The value that Savage brings to his book is in reporting out how Obama's lawyers, who were often the toughest critics of Bush when they were out of power, wrestled with and ultimately sanctioned this retrenchment.
To understand this process, one must begin with the Bush years. In his first term particularly, Bush asserted a limitless wartime authority to disregard Congress and existing law so as to wage the new war on terror. Over time, these powers were curtailed by the courts, Congress, political opposition and some of his own lawyers.
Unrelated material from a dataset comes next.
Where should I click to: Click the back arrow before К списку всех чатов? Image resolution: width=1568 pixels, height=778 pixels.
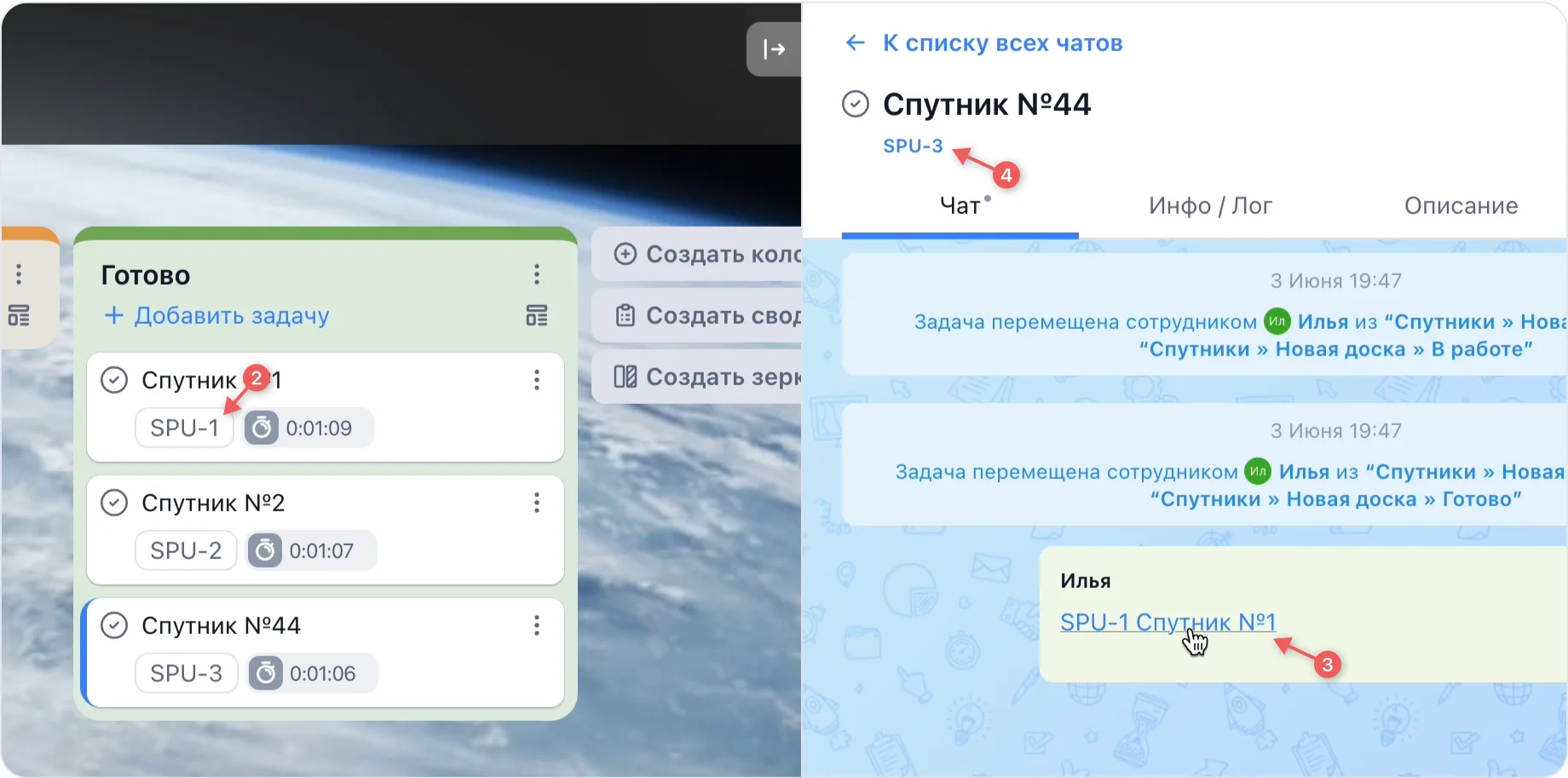pyautogui.click(x=855, y=43)
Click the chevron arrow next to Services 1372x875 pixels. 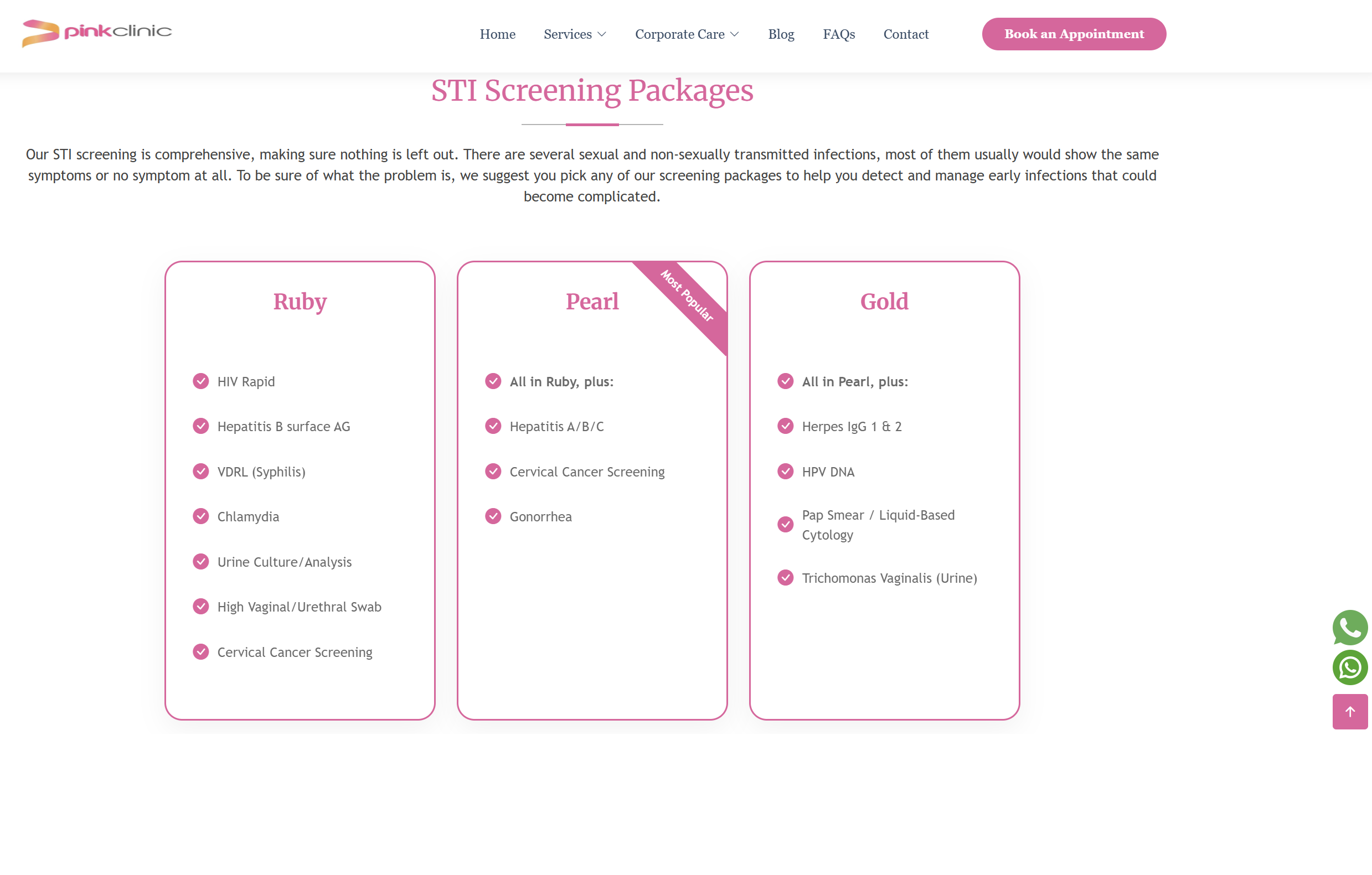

By the time Obama came into office, many of the most controversial Bush-era programs were either approved by statute, such as the 2008 amendments to the Foreign Intelligence Surveillance Act (which Obama voted for as a senator), or revoked altogether, such as the CIA's use of waterboarding.
While Obama at times gave the impression that he shared the civil-liberties concerns of many of his supporters, he was less opposed as president to many of these programs than he was to the broader idea that the president's wartime authorities allowed him to disregard existing statutes. In practice, this meant that Obama pursued a reform of process and not a curtailment of powers. This rule-of-law critique, as Savage calls it, helps explain how Obama often arrived at the same place as his predecessor on many of the activities and programs that outraged his base when they began under Bush.